First off, NICC is in the process of drafting an Indian Lands Carbon Project Guidance to adapt current carbon market protocols and standards to the unique laws under which Indian land operates. This document will help facilitate the development of future carbon credit projects throughout Indian Country. The document is expected to be finalized by early 2017.
Along with the Guidance document, four pilot projects are being established on diverse lands across Indian Country. NICC is in partnership with tribal nations in New Mexico, Oklahoma, and South Dakota all aiming to enroll parcels of land into the American Carbon Registry (ACR). ACR is one of the largest voluntary carbon markets in the United States. These projects address carbon sequestration on rangeland and agricultural land within four distinct ecosystems. More information on each pilot project can be found below.
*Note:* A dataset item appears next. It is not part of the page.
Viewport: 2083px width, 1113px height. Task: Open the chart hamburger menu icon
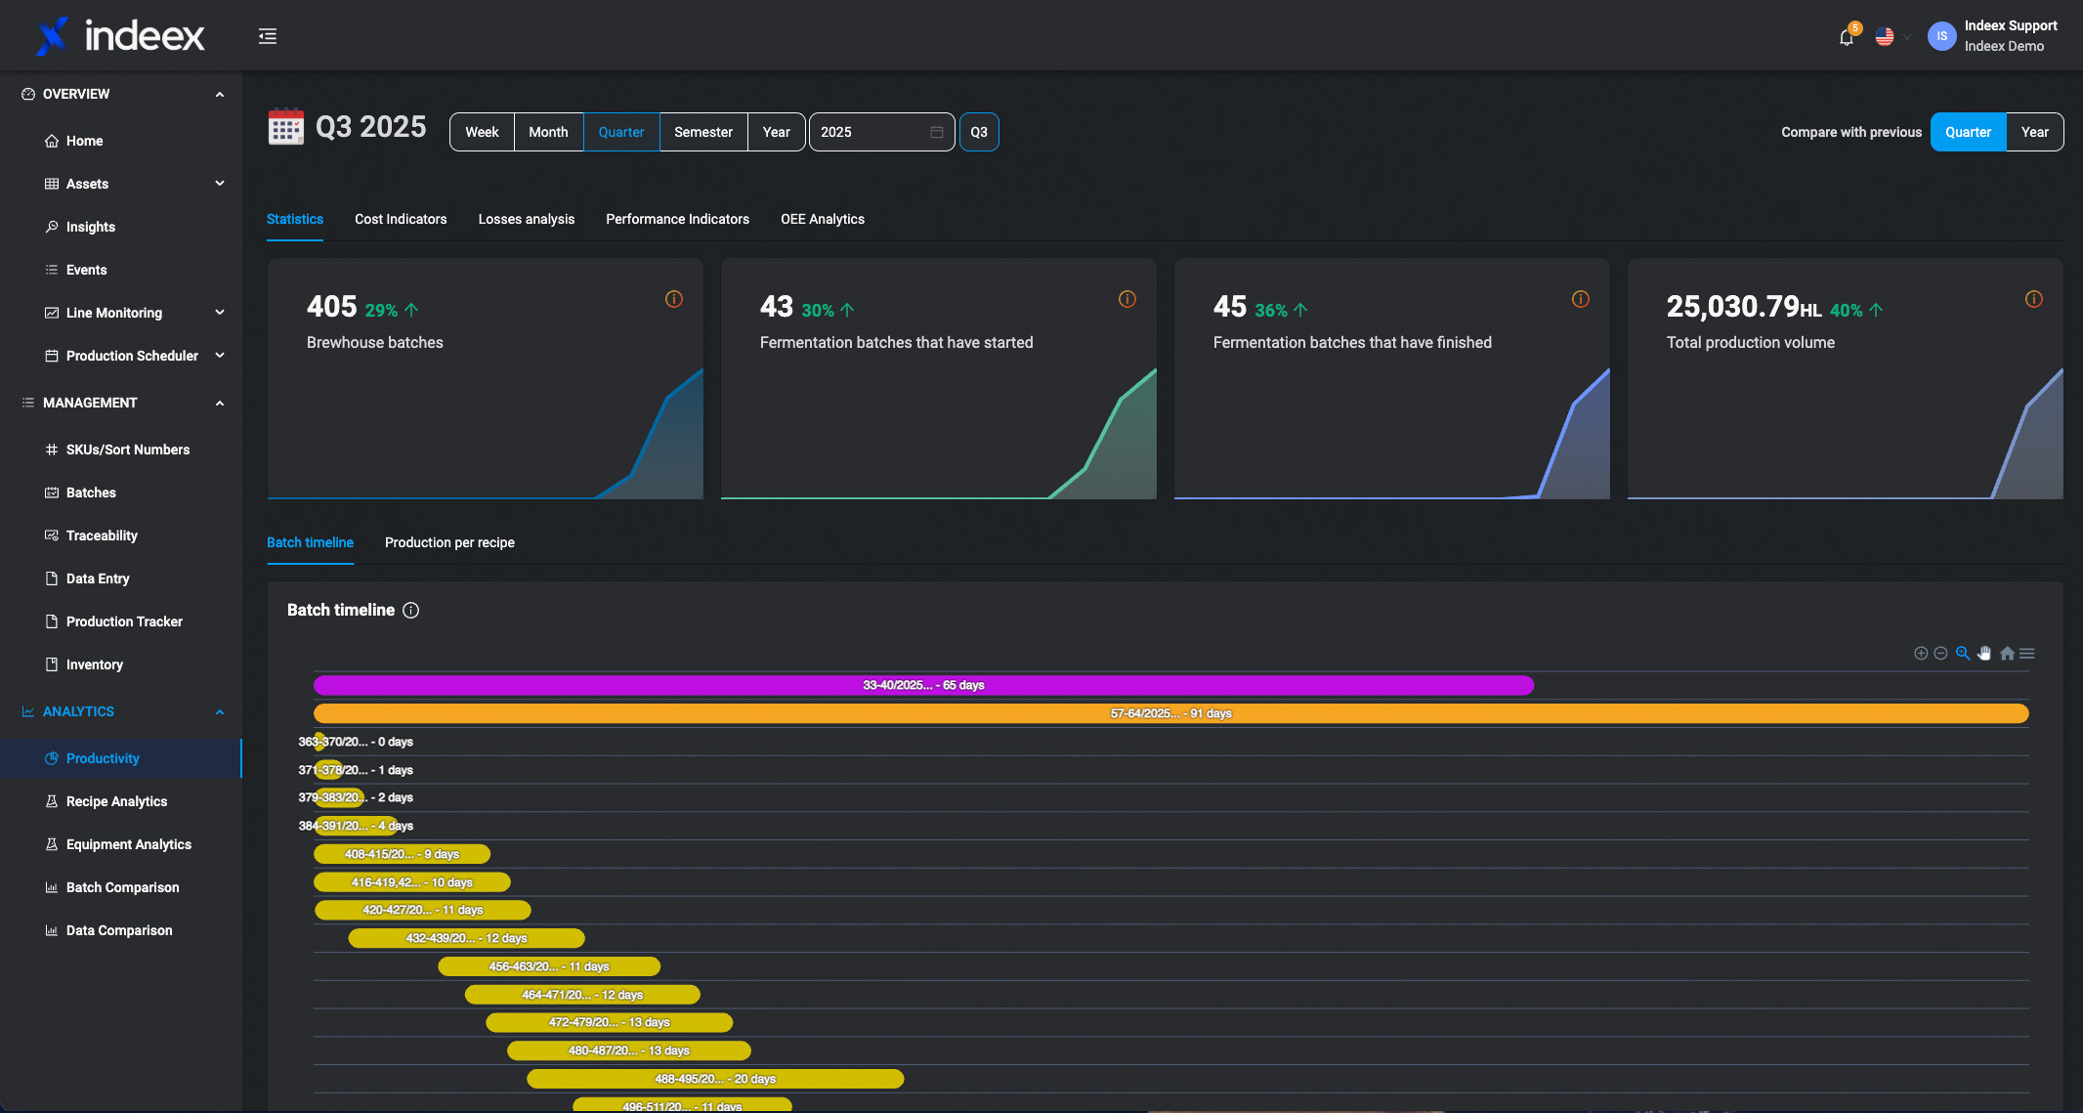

Finally, the grant will be used to expand outreach and education of tribal entities, land managers, and Indian producers on conservation benefits and economic opportunities for managing carbon sequestration and greenhouse gas emissions in agriculture and rangeland systems. Outcomes will include carbon offset project development materials and training sessions for tribal landowners and land staff as well as field staff of the Bureau of Indian Affairs and the United States Department of Agriculture.
To see case studies of tribes who have already enrolled land into carbon markets, see our Case Studies page.
Project Area: 10,000 acres
The Pueblo of Santa Ana is located in Sandoval County, New Mexico, approximately 20 miles north of Albuquerque in the Upper Middle Rio Grande Valley. The Pueblo's lands encompass over 79,000 contiguous acres of trust and reservation land, much of which is undeveloped. Management practices include: 1) increasing the cover of desirable herbaceous vegetation to minimize soil erosion 2) decreasing the density of woody species to reduce soil erosion and minimize the risk and consequences of catastrophic wildfires 3) minimizing off-road driving impacts through community education 4) developing and implementing livestock grazing management plans and 5) controlling livestock activities through the distribution of water souces and erection of fences.
Project Area: 2,200 acres
Pe'Sla is regarded as a sacred site located in the Black Hills within the original territory of the Oceti Sakowin as recognized by the 1851 and 1868 Treaties. Pe'Sla was reacquired by Oceti Sakowin Pe Sla Wowakan, an intertribal partnership made up of federally recognized Sioux tribes including the Rosebud, Shakopee Mdewakanton, Crow Creek, Cheyenne River, and Standing Rock Sioux communities. The partnership is dedicated to ensuring the perpetual use of Pe'Sla for traditional uses and cultural ceremonies which include the reestablishment of a buffalo herd on the native prairie ecosystem.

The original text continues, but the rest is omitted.